## Start EXTRACTED INFORMATION
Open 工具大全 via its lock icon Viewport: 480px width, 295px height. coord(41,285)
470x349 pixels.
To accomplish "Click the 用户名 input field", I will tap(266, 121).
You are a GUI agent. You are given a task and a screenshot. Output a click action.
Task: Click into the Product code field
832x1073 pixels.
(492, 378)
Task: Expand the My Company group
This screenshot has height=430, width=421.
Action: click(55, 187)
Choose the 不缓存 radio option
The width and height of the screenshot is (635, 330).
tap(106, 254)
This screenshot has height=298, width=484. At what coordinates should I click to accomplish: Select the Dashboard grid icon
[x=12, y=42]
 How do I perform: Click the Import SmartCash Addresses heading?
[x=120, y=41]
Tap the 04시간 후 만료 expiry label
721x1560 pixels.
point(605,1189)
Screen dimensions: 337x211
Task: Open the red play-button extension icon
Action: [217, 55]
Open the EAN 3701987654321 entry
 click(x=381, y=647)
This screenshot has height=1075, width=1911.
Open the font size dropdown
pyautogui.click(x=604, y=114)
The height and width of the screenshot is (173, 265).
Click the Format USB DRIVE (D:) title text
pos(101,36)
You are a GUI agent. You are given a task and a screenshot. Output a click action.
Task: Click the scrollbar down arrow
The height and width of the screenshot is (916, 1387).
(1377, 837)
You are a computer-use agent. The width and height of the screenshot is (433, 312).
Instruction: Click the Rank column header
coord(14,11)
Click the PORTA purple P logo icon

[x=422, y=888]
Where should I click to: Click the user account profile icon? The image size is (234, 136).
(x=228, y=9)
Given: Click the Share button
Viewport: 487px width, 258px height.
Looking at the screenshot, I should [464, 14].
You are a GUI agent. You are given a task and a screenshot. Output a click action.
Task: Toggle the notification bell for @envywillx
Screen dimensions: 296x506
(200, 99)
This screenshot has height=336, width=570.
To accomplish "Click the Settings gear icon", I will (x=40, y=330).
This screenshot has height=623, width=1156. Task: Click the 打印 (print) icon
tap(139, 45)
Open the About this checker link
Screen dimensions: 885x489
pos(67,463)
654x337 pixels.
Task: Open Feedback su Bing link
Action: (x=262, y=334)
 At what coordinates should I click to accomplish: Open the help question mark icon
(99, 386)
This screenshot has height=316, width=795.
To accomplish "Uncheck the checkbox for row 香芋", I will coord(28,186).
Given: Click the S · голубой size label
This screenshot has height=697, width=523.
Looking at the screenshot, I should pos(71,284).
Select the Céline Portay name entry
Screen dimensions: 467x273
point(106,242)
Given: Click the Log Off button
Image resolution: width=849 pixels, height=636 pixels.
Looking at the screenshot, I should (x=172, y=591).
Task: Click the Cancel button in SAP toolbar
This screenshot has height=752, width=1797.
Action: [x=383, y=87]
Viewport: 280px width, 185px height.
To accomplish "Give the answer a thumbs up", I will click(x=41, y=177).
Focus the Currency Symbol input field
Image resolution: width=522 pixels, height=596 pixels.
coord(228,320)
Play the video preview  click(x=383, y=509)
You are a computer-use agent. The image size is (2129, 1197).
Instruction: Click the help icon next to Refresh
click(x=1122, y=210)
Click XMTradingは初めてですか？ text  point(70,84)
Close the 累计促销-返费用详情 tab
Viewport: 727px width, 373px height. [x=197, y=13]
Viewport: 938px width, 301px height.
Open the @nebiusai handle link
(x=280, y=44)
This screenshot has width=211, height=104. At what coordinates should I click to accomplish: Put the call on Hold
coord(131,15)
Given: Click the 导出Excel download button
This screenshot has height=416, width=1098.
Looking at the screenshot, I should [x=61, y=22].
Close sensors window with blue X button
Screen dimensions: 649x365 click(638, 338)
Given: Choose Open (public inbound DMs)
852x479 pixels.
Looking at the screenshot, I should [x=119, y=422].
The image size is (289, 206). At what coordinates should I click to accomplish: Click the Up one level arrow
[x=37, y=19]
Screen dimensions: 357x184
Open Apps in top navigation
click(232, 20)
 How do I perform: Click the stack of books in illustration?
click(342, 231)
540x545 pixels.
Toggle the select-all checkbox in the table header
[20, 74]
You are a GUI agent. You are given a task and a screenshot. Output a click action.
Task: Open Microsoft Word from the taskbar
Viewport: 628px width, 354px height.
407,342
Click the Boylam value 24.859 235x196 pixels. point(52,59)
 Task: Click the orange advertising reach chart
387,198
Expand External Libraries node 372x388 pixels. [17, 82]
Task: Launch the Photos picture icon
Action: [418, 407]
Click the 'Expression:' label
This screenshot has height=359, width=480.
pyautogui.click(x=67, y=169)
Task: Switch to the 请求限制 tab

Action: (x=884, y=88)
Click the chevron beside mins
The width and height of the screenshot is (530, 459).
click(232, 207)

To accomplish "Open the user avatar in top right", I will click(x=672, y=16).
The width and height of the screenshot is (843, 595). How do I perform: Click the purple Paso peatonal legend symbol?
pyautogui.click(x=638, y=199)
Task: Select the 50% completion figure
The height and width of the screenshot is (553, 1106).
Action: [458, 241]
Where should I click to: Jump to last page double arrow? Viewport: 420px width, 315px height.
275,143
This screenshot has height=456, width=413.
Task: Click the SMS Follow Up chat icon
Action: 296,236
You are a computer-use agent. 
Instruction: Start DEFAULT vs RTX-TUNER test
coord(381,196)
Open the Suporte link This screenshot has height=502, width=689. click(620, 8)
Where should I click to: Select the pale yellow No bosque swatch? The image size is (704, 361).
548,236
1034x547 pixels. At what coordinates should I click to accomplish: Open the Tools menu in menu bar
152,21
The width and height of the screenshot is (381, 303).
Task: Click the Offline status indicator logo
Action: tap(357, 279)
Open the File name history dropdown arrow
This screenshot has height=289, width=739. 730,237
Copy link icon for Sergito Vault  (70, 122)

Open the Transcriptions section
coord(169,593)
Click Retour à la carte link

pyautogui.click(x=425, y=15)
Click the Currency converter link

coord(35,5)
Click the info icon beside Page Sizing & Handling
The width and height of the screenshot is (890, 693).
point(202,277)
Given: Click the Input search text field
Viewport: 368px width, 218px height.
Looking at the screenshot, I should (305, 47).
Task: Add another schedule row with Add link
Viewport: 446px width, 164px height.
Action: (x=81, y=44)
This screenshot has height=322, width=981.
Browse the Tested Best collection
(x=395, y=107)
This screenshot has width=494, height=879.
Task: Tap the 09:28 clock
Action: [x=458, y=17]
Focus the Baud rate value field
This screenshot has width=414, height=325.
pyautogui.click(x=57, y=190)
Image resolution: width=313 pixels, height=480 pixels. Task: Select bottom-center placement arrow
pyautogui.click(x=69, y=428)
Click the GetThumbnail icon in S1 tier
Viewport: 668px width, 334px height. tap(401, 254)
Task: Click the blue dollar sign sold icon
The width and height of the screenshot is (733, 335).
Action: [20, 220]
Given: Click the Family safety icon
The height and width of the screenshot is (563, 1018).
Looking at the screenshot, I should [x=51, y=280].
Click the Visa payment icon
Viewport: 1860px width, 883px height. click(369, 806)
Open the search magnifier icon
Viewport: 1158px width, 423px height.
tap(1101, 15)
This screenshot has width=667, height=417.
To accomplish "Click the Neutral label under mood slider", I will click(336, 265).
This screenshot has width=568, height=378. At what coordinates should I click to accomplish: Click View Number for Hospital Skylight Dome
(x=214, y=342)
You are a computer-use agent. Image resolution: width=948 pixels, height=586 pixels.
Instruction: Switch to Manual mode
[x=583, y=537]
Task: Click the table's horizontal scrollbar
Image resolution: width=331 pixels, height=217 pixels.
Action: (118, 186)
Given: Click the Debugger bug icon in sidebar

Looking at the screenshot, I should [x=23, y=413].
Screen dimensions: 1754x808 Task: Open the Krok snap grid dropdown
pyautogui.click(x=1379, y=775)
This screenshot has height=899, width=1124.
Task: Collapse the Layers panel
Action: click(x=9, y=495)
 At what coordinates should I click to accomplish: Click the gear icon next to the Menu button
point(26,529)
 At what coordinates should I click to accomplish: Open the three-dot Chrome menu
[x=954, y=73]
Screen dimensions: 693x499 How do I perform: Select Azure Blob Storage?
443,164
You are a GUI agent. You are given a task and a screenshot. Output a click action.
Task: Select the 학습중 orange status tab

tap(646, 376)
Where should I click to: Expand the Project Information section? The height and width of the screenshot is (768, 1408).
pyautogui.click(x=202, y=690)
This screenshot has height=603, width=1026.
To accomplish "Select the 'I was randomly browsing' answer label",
## End EXTRACTED INFORMATION
# STATED EXERCISE
Identify every line in the rows above that contains the string "arrow", and copy each of those lines in full; case counts.

# ANSWER
Task: Click the scrollbar down arrow
The image size is (289, 206). At what coordinates should I click to accomplish: Click the Up one level arrow
Where should I click to: Jump to last page double arrow? Viewport: 420px width, 315px height.
Open the File name history dropdown arrow
Image resolution: width=313 pixels, height=480 pixels. Task: Select bottom-center placement arrow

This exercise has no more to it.